George Engel proposed his biopsychosocial model as a middle way between biomedical reductionism and Thomas Szasz's 'myth of mental illness' position, which Engel called exclusionist. Since Engel's time, psychiatry has become quite muddled about what 'biopsychosocial' means (see eg. previous post). We do need to be clearer about the aetiology of mental disorder (eg. see previous post). I also think the mistaken abolition of the distinction between organic and functional mental disorders by DSM-IV has clouded perspectives (see eg. another previous post).

It seems to me that Gordon Parker has not really taken these issues seriously. I suspect this is because he wants to perpetuate the current eclecticism of psychiatry to avoid dealing with fundamental ideological issues. Psychiatry found it difficult coping with the onslaught from so-called "anti-psychiatry" and, to my mind, has still not really recovered a balanced perspective (eg. see my editorial).

Monday, June 01, 2020

Relational psychiatry

I wrote in my book chapter:-
Critical psychiatry is the name for an approach that encourages a self-critical attitude to psychiatric practice. An adverse consequence of the term 'critical' is that it tends to have a negative connotation. In this sense, 'critical' means 'inclined to find fault, or to judge with severity'. However, 'critical' also has other meanings, such as 'being characterised by careful, exact evaluation and judgement'. Also, it may have something to do with a crucial turning point, in this sense meaning 'of the greatest importance to the way things might happen'. These latter senses are included in the way I am using the word 'critical' in relation to psychiatry.
There is a problem about how oppositional to be about the current state of modern psychiatry (see eg. previous post).
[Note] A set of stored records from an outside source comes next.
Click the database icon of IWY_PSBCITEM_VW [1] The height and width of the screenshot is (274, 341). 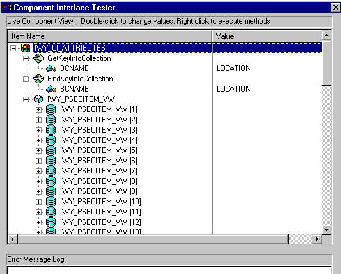pyautogui.click(x=51, y=109)
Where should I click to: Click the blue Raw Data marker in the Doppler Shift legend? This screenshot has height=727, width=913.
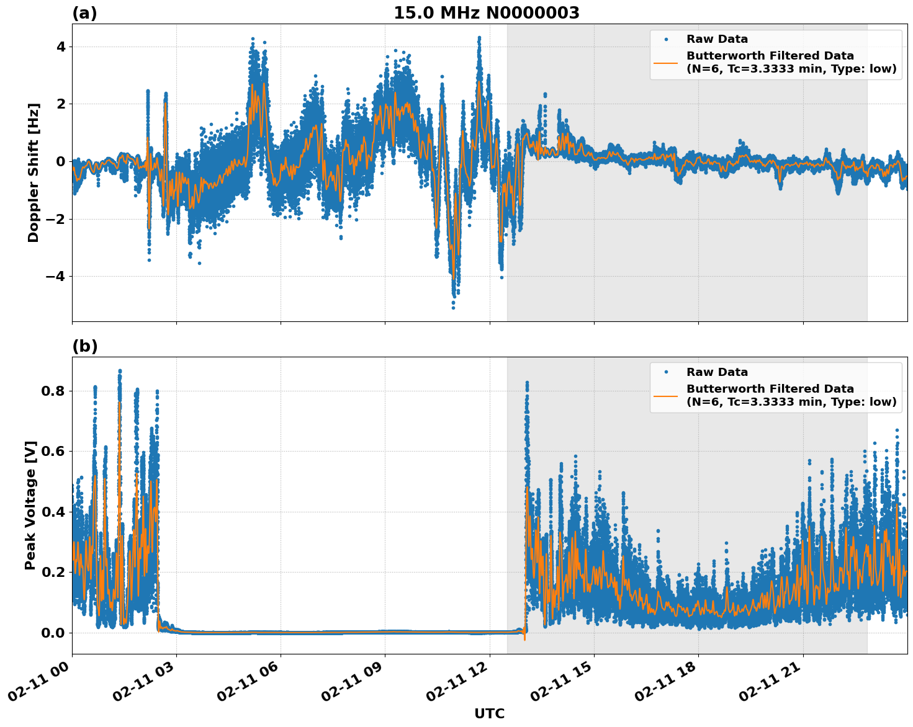click(x=665, y=40)
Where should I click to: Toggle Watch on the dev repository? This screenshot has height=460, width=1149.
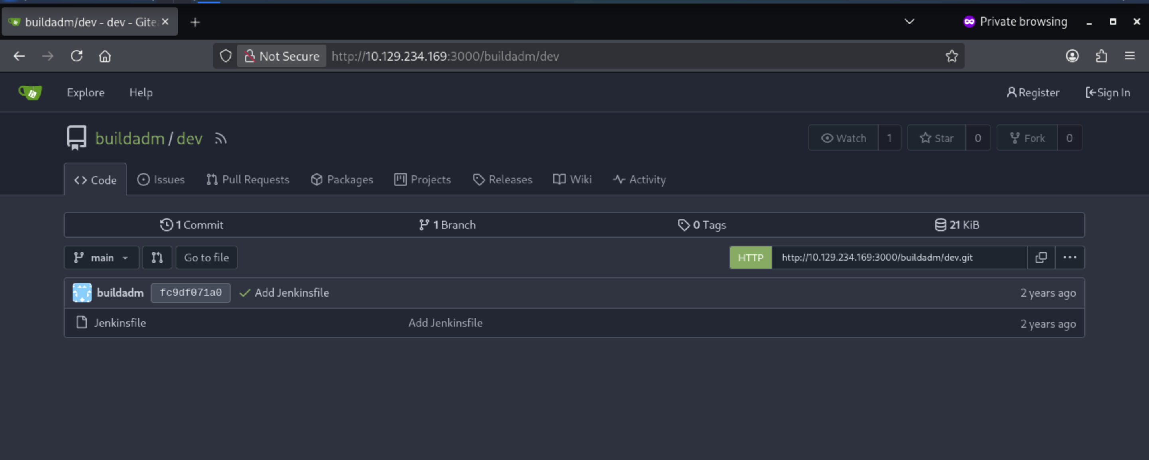click(843, 138)
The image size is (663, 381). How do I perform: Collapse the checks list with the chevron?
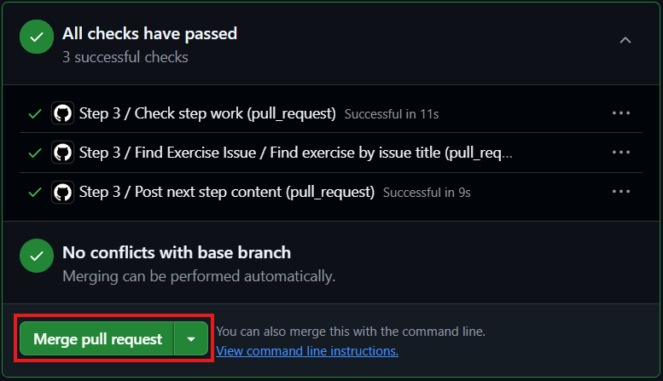pyautogui.click(x=625, y=39)
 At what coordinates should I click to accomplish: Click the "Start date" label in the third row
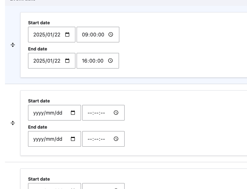click(39, 179)
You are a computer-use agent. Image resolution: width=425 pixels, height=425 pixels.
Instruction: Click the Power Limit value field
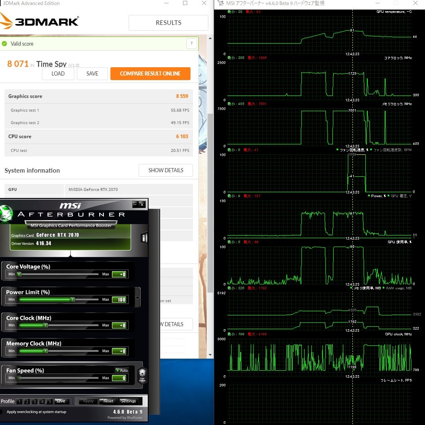pyautogui.click(x=119, y=300)
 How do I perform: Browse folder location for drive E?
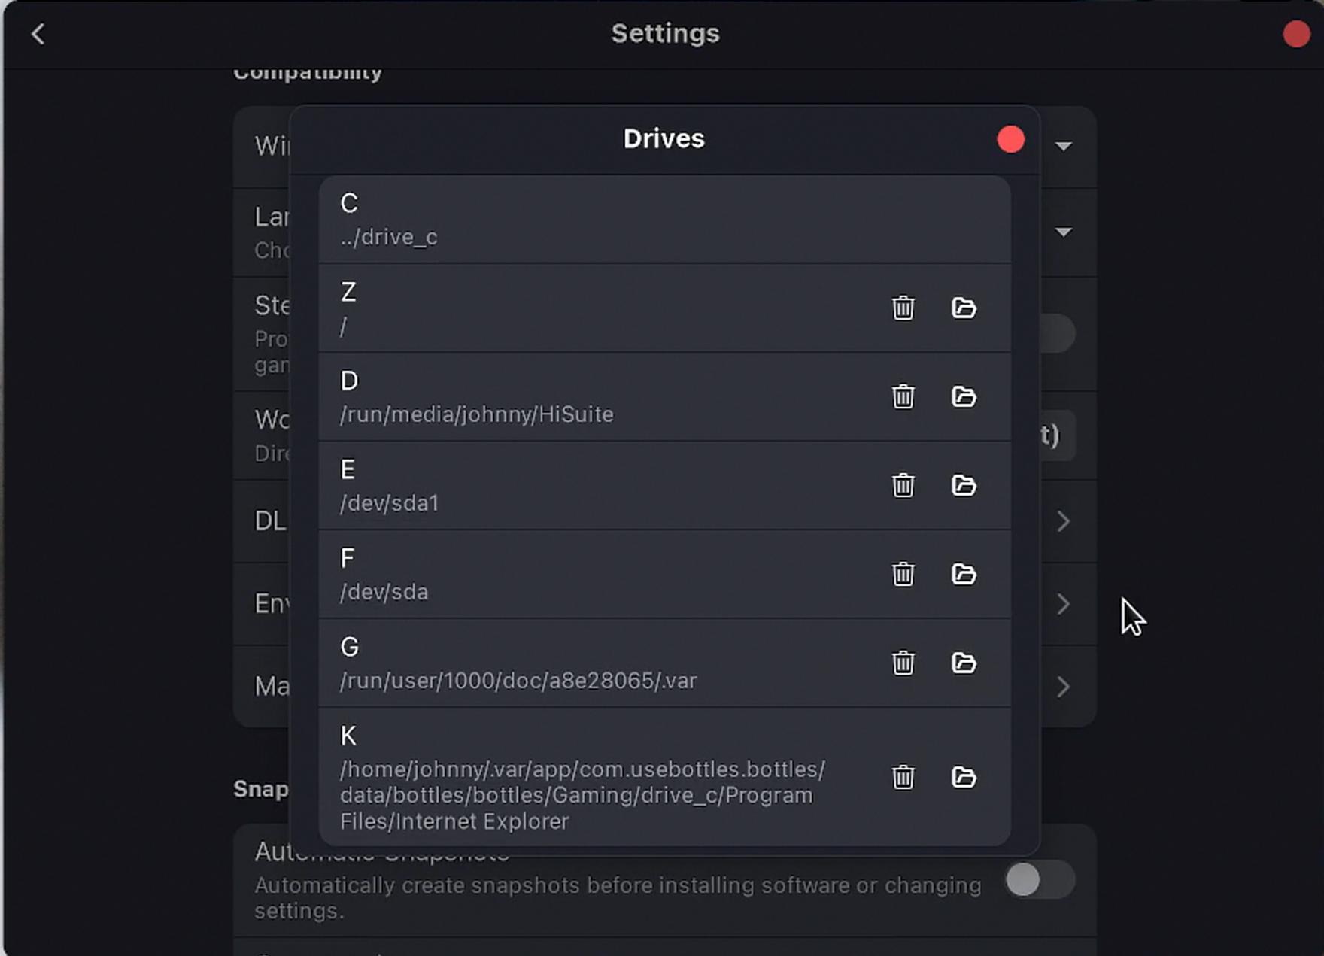(x=965, y=486)
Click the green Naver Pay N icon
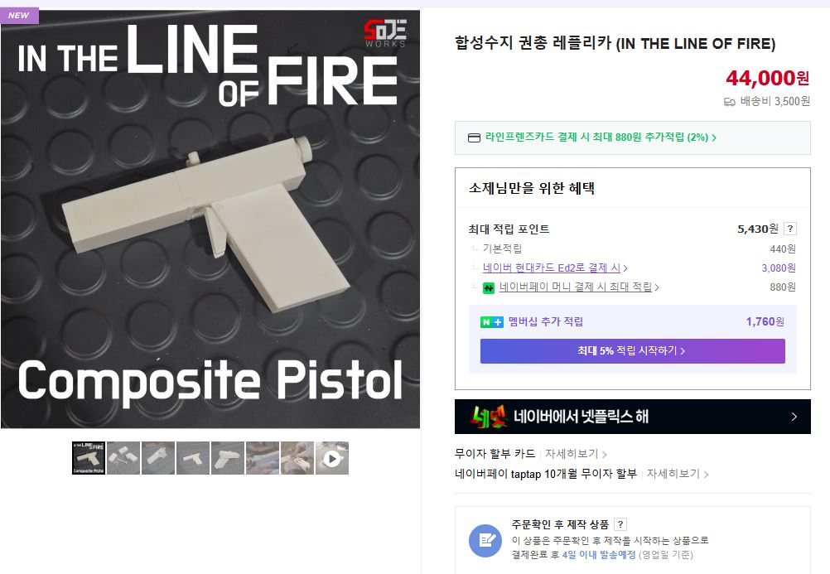Image resolution: width=830 pixels, height=574 pixels. 489,288
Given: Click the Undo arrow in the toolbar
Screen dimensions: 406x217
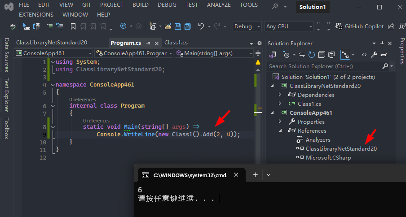Looking at the screenshot, I should coord(201,26).
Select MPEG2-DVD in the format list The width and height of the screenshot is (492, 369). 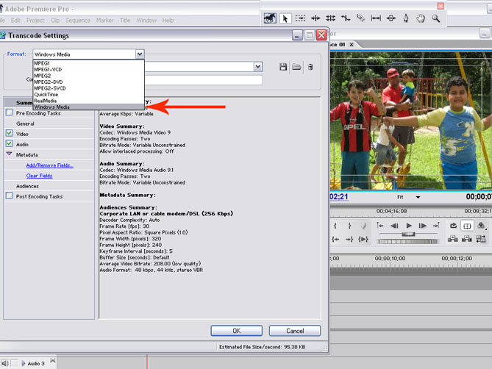[50, 82]
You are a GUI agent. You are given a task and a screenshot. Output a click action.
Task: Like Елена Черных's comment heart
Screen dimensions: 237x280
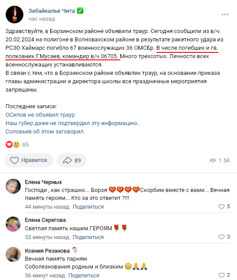click(x=222, y=206)
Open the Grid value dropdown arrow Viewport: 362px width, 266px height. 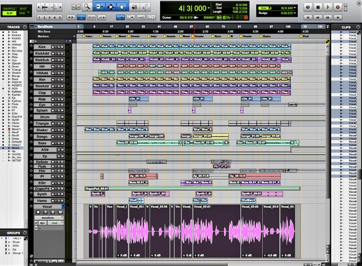pos(295,8)
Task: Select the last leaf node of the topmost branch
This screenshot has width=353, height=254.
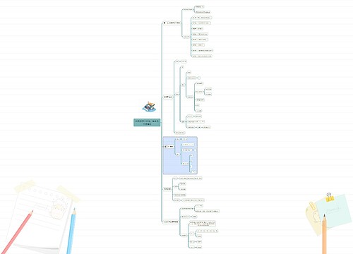Action: click(x=202, y=56)
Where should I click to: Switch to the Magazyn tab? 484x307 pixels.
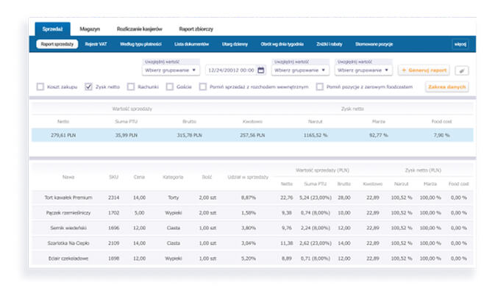pos(90,29)
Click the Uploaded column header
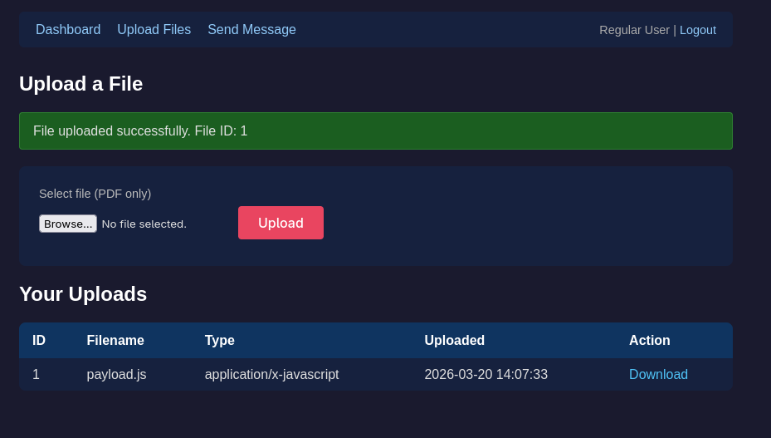 (x=454, y=341)
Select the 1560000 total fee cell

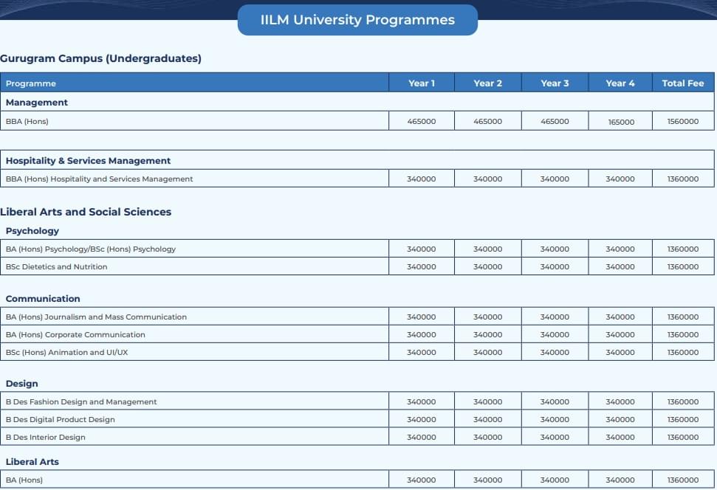pyautogui.click(x=683, y=122)
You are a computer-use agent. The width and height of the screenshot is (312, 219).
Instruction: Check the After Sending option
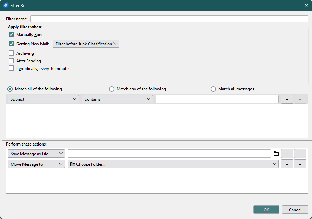[12, 61]
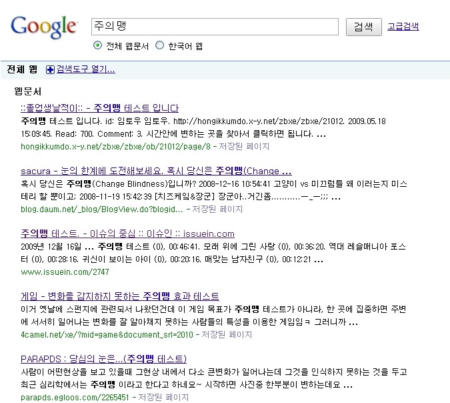Click the Google logo
Viewport: 450px width, 403px height.
pos(43,26)
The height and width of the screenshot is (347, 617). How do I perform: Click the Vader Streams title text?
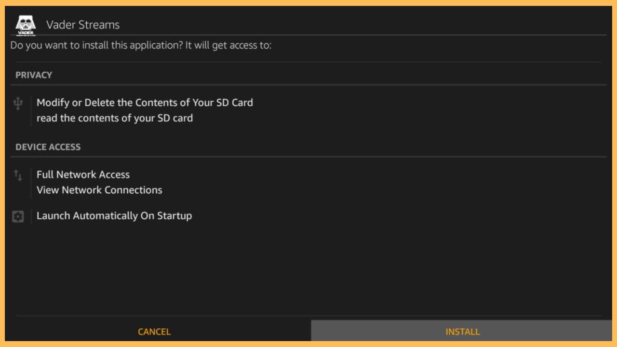point(82,25)
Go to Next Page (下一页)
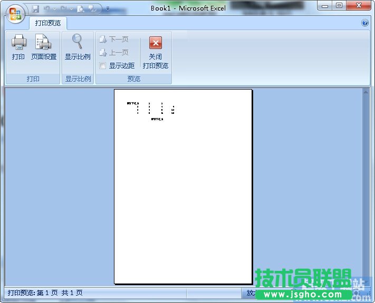Image resolution: width=375 pixels, height=303 pixels. tap(114, 40)
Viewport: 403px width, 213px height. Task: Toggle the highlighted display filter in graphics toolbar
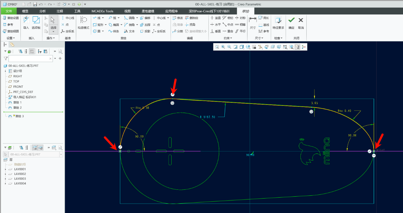[x=297, y=47]
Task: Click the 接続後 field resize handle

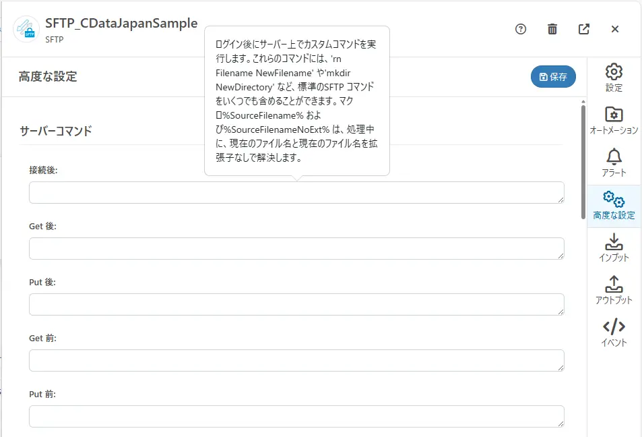Action: click(560, 199)
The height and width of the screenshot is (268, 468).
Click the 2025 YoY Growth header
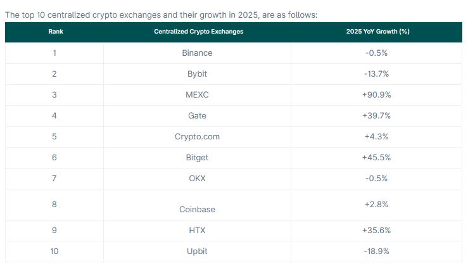(x=377, y=32)
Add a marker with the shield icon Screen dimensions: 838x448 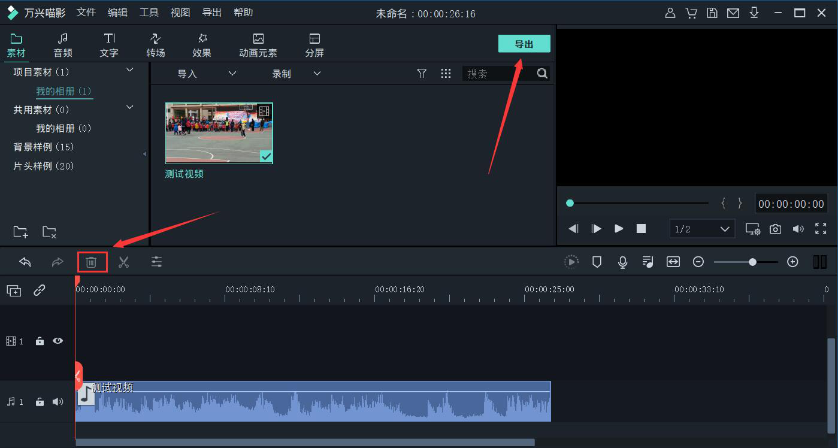pyautogui.click(x=597, y=262)
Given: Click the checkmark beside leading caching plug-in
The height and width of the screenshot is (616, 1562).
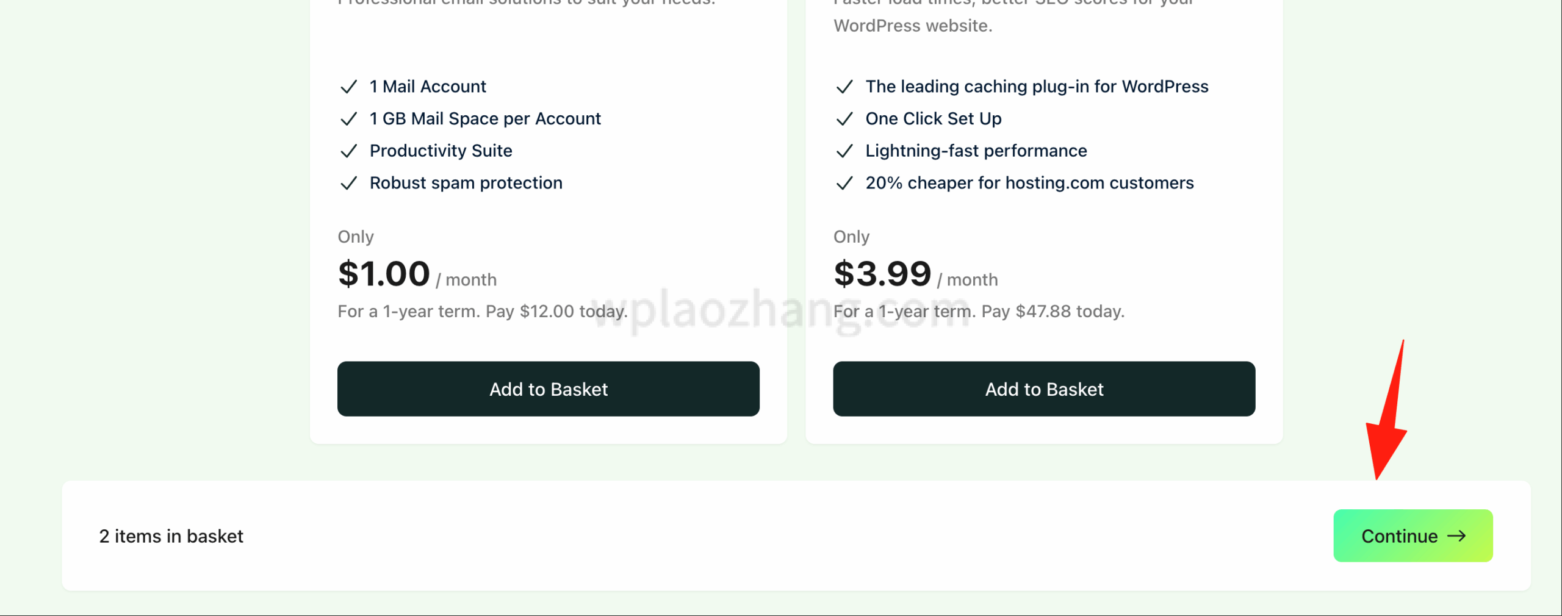Looking at the screenshot, I should coord(844,87).
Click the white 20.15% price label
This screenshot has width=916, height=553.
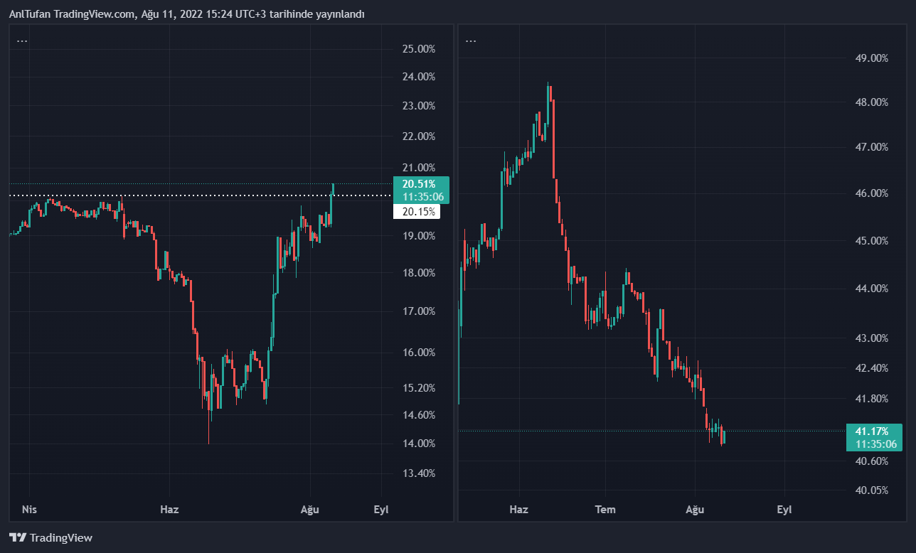[417, 212]
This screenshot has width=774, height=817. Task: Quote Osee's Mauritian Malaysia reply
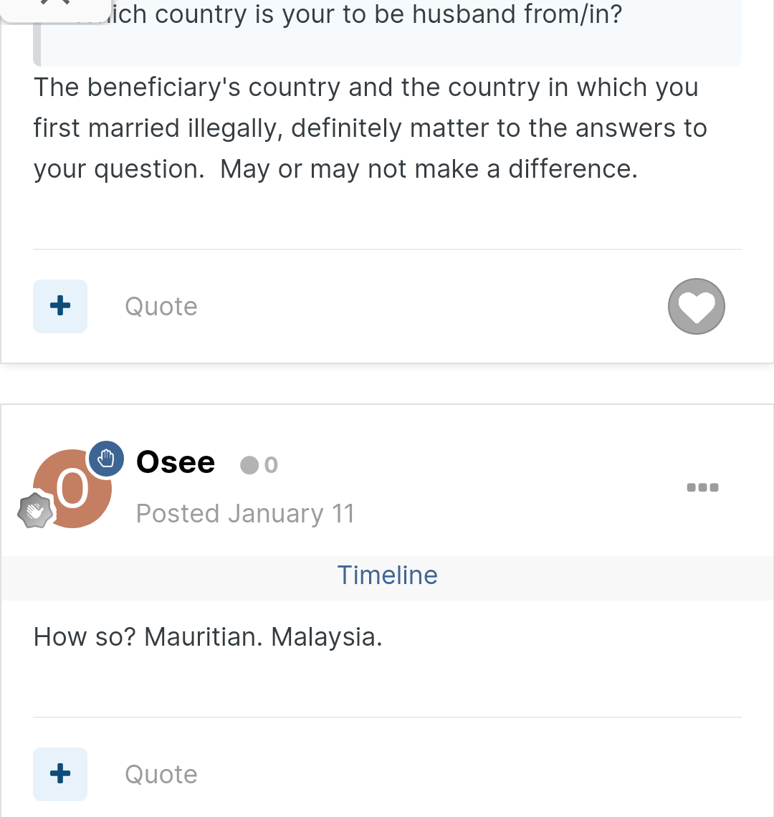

Critical psychiatry has never hidden the fact that it grew out of what mainstream psychiatry has called “anti-psychiatry” (see eg. another previous post).

I have also always emphasised the extent to which critical psychiatry actually is mainstream psychiatry (see eg. previous post). Even though critical psychiatry is a minority position within psychiatry, the dominance of biomedical psychiatry perverts what psychiatry should be. Although psychiatry says it adopts the biopsychosocial model of mental illness, unfortunately it still has a tendency to positivism and reductionism (see eg. my editorial).

I have always wondered if there should be a more positive name for critical psychiatry. I’d be interested in how people react to the notion of ‘relational psychiatry’, instead of critical psychiatry. Understanding how people relate to themselves, to others and to their situations is crucial for making sense of and managing mental health problems (see previous post). An advantage of the term ‘relational psychiatry’ may be that it is more easily understandable than enactive psychiatry, which has had recent uptake (see another previous post). It also links with traditional interests in psychiatry in therapeutic communities (see eg. previous post).

Another advantage of relational psychiatry is that it may make explicit the social dimension of person-centred care in psychiatry (see previous post). Despite all the hype about neuroscientific progress in psychiatry, patients still feel stigmatised and there is ongoing conflict about psychiatric practice. People may be able to converge round relational psychiatry to provide both a conceptual and practical way forward.